Socialists Everywhere Always
As you’ve probably noticed, the three sites of struggle bleed into one another just like movement ideas flow together. We are tenants at home, workers when we go to work, and community participants and caretakers of land all at oscillating and different points of our lives – both broadly and daily. We have to fight for democracy at all three sites of struggle, which means we have to think as socialists throughout all parts of our lives in which we are already embedded. This is how we maximize our potential as an organization of organizers, but also as a collective, the most promising foundation for a working class party that the state has seen in decades.
Democratic struggle means fighting for democracy in government through the New Strategy, challenging the undemocratic nature of the state, even as we organize for democracy in the workplace and the home. The bosses control the workplace; the landlords control the home, including housing, community, and land. We have to adapt our strategy in democratic struggle to the conditions of all of these sites of struggle in which we fight. In the workplace, we can organize unions with our coworkers and neighbors. Our housing is the same, even if tactics may change. But the landlords are also the opponent in the community and the land.

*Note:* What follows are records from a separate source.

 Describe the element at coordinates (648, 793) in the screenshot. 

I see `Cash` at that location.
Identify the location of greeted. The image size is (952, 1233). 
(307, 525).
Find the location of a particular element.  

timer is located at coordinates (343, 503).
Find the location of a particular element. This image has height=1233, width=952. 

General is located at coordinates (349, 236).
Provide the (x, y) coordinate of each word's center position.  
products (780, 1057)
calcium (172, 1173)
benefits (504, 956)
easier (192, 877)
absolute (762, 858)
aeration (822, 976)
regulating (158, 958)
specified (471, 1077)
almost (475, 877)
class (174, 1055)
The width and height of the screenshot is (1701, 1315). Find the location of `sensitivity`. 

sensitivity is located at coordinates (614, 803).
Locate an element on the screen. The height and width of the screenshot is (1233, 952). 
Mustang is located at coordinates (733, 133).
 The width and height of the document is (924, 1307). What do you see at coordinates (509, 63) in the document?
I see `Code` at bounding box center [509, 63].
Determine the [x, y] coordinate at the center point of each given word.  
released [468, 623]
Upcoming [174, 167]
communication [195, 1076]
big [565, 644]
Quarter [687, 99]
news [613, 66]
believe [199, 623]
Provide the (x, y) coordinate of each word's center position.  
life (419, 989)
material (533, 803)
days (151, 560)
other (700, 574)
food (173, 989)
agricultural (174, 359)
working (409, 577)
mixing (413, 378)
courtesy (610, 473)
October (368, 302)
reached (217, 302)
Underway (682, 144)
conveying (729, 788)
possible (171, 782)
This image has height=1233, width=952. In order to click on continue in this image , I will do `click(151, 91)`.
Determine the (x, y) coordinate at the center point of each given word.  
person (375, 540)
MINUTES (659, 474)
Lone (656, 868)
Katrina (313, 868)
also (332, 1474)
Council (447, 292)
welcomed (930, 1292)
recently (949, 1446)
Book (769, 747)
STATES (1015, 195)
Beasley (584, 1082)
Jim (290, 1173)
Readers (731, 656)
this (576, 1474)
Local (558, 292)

On those turfs, we need different tactics – specifically, campaigns based on escalation that lead to more and more people in the community and caring for the land participating in democratic decision-making over their home. This is how we carry out democratic struggle in all parts of the home, not just our housing.
Growing a democratic culture creates the conditions for us to fight for democracy better. A democratic culture creates more ownership over our collective project and incorporates more people into decision-making, while also holding space with and for one another as comrades through better systems of care. Finally, we can foster a more democratic culture by doing the work we need to do to make DSA a more diverse organization that more closely represents the entire working class to which we belong and that we aim to emancipate.